▶ _ACTION ITEM 1_
In the essay about a breakup, how many hours a night is the writer sleeping?
▶ _ACTION ITEM 2_
Translate this sentence from the essay about a breakup into Spanish: "I’ve also spent some of today looking for a new therapist."
▶ _ACTION ITEM 3_
Copy the essay about a breakup between "I’ve had a rolling" and "me looking back.", inclusive, and replace "anxiety" with "worry" everywhere it occurs.

*** DOCUMENT TEXT Section Begins ***

Some years later, standing outside my father’s house, having found my stepmother dead the night before from a heart attack, she replies.
She loved me but wasn’t in love with me. There was someone else and it was long distance and not stable but was probably for good. She had new and better friends and the support she wanted. She wished me well.
This burned into my mind’s eye much worse than the Death that just entered my life. This was the supernatural, spiritual connection I had mentioned, but used for evil. The timing was entirely too on the nose.
I do not believe in supernatural events but I have had experiences that would make other people believe in them.
It is now the end of 2022. I am not letting go so much as forcing myself to move on. The head tells me to, the heart never lets go. I missed some big benchmarks growing up, like how to forgive myself or how to move on from a break-up, lessons that protect you from life. And I was never told what to do or what to feel when I would open up an old app to find she’d deleted our entire chat/image history while I was asleep.
And now I find out she’d rather fuck someone else than be with me. That all her perfect annunciations over the years amounted to meaningless. That all those years of bonding and sweet words and shared pain and scars and dreams meant nothing.
I’d have had children with her, if she’d asked. And now its obviously better that we hadn’t.
She lived in my head as a paragon of what a partner should be for a very long time. To say I put her on a pedestal isn’t high enough. And for all this heartache, I miss the lie that I believed.
I miss it so much it makes me literally physically ill.
I’ve had a rolling panic attack since the start of December. I had no idea why and couldn’t shake it. I fully believe this news, this update, however ... big a nothing it is, is the reason I’m sleeping 4 hours a night, having premature ventricular heartbeats, unable to sit still. Finally, at 2 in the morning a few days ago, I burst out crying like Claire Danes and it wasn’t nearly long enough, but it was what I needed. And I need more. Release is addictive when all you know is anxiety.
I’ve also spent some of today looking for a new therapist. I haven’t been to CBT in a few years and I think I’m way overdue. I probably need some short term anxiety medication too.
I wouldn’t need any of this if I had her though. And I can still hear her voice in my head and remember how she touched and the smell and pull of her hair and every gentle sigh and look in her face when she found me looking back.
I do not believe in supernatural events but I have had experiences that would make other people believe in them.

*** DOCUMENT TEXT Section Ends ***
*** SOURCE MATERIAL Section Begins ***

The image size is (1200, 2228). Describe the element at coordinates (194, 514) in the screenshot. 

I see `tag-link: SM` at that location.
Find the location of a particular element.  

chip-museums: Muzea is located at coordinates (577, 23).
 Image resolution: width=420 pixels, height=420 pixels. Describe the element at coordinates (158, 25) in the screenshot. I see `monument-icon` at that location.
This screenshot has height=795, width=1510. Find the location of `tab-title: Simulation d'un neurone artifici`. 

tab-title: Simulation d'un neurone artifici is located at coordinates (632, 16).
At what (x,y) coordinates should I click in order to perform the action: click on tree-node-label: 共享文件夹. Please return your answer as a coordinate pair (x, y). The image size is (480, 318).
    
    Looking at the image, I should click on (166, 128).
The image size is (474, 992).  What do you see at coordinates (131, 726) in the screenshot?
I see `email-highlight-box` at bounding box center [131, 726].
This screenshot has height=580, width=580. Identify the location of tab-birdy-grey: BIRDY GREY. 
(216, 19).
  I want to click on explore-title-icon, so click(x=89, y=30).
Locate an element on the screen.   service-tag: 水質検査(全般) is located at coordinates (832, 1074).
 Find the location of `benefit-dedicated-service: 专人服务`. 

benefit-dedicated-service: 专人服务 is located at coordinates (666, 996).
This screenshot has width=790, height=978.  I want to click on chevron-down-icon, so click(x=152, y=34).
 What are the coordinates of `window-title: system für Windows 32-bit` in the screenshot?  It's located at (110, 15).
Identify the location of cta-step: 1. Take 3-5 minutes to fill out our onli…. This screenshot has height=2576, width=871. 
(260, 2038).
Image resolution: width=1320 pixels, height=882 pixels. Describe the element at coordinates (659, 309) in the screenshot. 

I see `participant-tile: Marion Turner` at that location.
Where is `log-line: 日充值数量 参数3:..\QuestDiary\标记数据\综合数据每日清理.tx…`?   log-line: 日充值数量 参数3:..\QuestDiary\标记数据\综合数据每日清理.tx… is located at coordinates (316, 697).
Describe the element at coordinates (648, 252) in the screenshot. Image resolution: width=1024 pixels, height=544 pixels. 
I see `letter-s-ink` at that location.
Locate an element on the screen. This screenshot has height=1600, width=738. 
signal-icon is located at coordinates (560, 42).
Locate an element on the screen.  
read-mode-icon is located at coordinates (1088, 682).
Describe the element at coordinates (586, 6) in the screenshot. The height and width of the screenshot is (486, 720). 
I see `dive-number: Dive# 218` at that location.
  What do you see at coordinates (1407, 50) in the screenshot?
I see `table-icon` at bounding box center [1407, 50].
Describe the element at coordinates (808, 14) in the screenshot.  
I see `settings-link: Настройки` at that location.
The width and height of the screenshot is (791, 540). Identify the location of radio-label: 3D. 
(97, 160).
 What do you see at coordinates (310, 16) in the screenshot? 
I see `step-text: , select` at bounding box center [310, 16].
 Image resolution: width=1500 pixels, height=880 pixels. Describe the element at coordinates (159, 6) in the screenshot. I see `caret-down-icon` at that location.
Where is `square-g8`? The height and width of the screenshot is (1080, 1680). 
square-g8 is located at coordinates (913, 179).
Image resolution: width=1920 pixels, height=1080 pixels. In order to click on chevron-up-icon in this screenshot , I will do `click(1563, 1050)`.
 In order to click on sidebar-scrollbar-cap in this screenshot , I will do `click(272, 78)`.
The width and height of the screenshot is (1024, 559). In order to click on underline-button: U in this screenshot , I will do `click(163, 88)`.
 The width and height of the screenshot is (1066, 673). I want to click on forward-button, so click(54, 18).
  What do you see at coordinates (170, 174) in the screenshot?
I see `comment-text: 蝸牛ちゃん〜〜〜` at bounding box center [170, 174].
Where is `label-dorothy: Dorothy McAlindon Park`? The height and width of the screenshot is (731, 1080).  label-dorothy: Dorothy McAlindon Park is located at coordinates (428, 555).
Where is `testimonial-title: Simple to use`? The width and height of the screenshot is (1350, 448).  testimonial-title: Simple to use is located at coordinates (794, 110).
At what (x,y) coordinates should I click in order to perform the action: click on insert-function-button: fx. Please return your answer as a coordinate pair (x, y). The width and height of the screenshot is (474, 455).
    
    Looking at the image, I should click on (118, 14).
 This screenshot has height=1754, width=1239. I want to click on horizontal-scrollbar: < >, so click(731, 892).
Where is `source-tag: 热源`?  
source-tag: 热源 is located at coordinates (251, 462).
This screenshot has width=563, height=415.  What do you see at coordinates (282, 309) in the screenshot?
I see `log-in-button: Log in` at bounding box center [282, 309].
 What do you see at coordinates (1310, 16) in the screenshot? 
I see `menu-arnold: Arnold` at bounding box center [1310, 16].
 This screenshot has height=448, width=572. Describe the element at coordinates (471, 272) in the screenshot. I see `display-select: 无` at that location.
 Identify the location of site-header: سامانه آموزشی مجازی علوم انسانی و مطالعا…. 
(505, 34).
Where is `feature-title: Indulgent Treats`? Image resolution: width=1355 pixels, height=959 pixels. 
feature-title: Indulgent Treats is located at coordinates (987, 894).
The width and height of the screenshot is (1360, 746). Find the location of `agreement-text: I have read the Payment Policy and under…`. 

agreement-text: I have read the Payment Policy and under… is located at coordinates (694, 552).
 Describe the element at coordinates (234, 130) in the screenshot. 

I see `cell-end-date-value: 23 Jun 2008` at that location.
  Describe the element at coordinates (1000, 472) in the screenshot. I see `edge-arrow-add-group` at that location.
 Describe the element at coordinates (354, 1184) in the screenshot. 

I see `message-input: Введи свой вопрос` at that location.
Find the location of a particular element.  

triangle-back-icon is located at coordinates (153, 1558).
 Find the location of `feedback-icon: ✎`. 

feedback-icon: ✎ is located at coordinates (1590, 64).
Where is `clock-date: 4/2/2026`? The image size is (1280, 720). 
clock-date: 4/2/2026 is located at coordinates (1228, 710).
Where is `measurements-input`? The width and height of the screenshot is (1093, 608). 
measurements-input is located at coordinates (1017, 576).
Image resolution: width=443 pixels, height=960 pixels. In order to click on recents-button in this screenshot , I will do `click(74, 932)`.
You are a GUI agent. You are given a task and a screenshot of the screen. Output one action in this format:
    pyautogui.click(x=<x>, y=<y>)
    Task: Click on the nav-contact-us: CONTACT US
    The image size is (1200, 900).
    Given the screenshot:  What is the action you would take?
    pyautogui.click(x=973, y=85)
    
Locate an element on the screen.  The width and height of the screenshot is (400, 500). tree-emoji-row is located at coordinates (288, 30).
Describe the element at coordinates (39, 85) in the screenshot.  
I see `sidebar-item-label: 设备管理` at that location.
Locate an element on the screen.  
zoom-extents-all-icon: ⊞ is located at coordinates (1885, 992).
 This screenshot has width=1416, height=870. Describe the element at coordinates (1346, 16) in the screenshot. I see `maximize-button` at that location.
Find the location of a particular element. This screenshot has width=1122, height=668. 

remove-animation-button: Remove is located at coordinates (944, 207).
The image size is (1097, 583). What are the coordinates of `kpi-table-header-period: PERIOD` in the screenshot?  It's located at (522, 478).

*** SOURCE MATERIAL Section Ends ***

▶ _WRITTEN ANSWER 1_
4 hours a night.

▶ _WRITTEN ANSWER 2_
También he pasado parte de hoy buscando un nuevo terapeuta.

▶ _WRITTEN ANSWER 3_
I’ve had a rolling panic attack since the start of December. I had no idea why and couldn’t shake it. I fully believe this news, this update, however ... big a nothing it is, is the reason I’m sleeping 4 hours a night, having premature ventricular heartbeats, unable to sit still. Finally, at 2 in the morning a few days ago, I burst out crying like Claire Danes and it wasn’t nearly long enough, but it was what I needed. And I need more. Release is addictive when all you know is worry.
I’ve also spent some of today looking for a new therapist. I haven’t been to CBT in a few years and I think I’m way overdue. I probably need some short term worry medication too.
I wouldn’t need any of this if I had her though. And I can still hear her voice in my head and remember how she touched and the smell and pull of her hair and every gentle sigh and look in her face when she found me looking back.